DO THIS:
Convert the data from the line containing "Pause playback using the pause icon" through the end into a JSON list of strings, one string per line, with blank lines omitted.

Dataset entries:
┄┄┄┄┄┄┄┄┄┄┄┄┄┄┄┄┄┄┄┄
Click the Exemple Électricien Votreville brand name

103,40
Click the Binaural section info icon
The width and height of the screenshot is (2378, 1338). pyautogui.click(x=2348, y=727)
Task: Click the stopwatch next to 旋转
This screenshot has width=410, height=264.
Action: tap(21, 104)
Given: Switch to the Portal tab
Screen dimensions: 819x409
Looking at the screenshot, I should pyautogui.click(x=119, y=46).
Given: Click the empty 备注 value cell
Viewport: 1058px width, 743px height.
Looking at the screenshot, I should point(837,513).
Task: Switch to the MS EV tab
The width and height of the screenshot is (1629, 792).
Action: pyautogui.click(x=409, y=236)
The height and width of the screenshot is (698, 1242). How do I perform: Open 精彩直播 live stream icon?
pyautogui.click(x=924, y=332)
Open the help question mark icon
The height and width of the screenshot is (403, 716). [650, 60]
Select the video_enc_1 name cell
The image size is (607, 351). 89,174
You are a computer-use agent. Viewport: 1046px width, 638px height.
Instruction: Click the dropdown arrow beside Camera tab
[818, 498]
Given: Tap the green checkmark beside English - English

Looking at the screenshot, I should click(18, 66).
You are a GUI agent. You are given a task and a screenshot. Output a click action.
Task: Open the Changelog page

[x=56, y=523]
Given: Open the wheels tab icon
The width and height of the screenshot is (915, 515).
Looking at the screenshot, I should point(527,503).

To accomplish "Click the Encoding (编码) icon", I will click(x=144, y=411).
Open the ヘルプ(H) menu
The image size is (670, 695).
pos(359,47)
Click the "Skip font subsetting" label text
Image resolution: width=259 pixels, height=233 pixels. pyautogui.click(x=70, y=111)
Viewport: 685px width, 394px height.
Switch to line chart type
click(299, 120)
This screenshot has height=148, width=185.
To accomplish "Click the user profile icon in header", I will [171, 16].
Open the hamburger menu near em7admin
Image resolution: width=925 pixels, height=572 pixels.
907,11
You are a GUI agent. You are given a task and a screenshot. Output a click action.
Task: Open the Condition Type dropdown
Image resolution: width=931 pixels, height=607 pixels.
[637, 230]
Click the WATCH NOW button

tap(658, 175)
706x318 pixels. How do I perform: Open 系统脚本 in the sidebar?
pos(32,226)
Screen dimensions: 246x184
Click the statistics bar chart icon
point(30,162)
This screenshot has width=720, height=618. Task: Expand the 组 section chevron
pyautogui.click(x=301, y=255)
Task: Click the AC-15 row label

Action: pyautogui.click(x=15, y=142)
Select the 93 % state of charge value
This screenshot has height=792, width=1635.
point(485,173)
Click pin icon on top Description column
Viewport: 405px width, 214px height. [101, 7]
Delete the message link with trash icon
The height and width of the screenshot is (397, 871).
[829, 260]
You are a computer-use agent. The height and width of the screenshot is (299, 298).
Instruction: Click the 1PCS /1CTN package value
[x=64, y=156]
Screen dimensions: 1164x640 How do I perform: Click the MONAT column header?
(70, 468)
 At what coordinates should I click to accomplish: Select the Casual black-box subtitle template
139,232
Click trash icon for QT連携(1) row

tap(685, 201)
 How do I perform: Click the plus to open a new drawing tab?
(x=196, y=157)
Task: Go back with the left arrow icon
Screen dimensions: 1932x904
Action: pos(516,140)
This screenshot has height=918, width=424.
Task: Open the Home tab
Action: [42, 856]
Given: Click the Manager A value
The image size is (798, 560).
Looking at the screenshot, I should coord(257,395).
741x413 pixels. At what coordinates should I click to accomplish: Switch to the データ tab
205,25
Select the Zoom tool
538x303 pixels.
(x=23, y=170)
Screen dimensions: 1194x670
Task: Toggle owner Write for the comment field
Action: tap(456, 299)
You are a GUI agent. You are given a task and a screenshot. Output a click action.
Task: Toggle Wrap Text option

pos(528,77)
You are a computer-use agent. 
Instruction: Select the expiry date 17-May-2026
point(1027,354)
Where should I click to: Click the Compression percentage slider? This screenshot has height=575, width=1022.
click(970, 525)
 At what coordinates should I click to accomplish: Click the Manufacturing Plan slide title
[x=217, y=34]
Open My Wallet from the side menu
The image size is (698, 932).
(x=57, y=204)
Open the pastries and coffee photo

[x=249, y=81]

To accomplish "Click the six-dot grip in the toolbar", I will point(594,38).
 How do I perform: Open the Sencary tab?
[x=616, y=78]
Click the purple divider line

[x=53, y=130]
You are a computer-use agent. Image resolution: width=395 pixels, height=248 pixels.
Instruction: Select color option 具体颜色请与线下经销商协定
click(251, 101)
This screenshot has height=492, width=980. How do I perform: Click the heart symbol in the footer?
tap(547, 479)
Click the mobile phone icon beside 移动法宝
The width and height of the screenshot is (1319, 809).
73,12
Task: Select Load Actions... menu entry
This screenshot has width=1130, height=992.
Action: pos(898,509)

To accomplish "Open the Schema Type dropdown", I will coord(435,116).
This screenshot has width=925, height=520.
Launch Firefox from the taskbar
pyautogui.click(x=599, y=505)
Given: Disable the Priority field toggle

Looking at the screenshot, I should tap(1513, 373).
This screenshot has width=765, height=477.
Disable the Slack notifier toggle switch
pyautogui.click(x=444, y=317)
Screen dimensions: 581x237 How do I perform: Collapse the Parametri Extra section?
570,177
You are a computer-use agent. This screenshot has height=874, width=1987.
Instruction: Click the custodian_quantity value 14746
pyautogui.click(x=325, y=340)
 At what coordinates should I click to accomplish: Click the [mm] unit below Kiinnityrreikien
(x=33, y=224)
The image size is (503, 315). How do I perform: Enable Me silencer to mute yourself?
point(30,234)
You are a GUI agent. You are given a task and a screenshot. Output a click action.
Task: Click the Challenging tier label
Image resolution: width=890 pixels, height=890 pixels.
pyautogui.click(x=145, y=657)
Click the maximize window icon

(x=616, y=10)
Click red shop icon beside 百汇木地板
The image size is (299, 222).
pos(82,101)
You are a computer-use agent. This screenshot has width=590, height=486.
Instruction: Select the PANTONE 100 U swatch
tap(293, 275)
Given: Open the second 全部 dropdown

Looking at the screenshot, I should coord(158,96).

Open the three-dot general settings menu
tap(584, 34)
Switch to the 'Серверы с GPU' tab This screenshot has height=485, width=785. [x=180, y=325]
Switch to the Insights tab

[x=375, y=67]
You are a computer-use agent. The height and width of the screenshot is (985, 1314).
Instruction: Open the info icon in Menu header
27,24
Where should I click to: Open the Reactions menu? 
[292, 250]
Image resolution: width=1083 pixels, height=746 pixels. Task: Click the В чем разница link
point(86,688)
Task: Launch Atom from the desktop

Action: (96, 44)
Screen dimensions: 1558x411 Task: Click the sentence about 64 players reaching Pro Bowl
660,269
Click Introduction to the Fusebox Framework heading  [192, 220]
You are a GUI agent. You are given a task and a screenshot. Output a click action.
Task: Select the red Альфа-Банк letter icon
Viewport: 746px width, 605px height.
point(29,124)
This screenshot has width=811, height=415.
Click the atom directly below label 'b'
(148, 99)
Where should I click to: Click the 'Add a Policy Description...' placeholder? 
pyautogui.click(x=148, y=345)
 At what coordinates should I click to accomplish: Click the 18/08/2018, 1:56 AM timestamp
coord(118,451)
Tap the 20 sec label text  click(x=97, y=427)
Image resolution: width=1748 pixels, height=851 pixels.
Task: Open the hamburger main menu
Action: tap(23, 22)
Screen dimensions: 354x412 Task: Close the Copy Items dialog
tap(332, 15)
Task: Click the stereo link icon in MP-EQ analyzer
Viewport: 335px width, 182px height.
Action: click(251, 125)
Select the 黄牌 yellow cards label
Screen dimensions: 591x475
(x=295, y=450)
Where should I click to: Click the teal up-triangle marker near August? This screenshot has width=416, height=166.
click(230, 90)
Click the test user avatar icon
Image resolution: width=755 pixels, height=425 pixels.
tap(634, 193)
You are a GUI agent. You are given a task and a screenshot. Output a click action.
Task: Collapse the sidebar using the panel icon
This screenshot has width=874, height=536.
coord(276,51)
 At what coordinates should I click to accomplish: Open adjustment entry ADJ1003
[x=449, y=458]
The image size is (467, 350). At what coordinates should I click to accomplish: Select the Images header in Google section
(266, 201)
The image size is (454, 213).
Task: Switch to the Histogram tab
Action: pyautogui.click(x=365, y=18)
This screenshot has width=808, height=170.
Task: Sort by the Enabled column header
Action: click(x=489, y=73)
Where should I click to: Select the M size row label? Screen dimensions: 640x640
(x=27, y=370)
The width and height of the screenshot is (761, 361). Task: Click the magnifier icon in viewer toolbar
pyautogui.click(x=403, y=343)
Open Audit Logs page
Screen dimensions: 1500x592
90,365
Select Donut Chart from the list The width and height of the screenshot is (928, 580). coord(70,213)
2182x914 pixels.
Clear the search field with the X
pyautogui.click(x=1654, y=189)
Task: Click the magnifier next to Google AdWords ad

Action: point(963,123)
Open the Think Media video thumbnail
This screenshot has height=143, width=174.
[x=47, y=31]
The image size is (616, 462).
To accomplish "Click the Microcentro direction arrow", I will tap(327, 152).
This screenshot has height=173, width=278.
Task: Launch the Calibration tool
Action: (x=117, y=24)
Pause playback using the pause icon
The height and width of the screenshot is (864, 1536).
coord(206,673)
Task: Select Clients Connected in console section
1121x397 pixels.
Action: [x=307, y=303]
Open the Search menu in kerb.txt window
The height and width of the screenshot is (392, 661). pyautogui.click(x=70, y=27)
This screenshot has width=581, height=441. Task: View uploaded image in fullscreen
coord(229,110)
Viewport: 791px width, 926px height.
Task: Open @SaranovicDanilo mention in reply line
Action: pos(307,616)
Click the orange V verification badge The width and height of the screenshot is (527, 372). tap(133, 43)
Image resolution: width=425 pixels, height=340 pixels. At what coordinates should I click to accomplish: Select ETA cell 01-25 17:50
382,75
┄┄┄┄┄┄┄┄┄┄┄┄┄┄┄┄┄┄┄┄
EXERCISE OUTPUT:
[
  "Pause playback using the pause icon",
  "The height and width of the screenshot is (864, 1536).",
  "coord(206,673)",
  "Task: Select Clients Connected in console section",
  "1121x397 pixels.",
  "Action: [x=307, y=303]",
  "Open the Search menu in kerb.txt window",
  "The height and width of the screenshot is (392, 661). pyautogui.click(x=70, y=27)",
  "This screenshot has width=581, height=441. Task: View uploaded image in fullscreen",
  "coord(229,110)",
  "Viewport: 791px width, 926px height.",
  "Task: Open @SaranovicDanilo mention in reply line",
  "Action: pos(307,616)",
  "Click the orange V verification badge The width and height of the screenshot is (527, 372). tap(133, 43)",
  "Image resolution: width=425 pixels, height=340 pixels. At what coordinates should I click to accomplish: Select ETA cell 01-25 17:50",
  "382,75"
]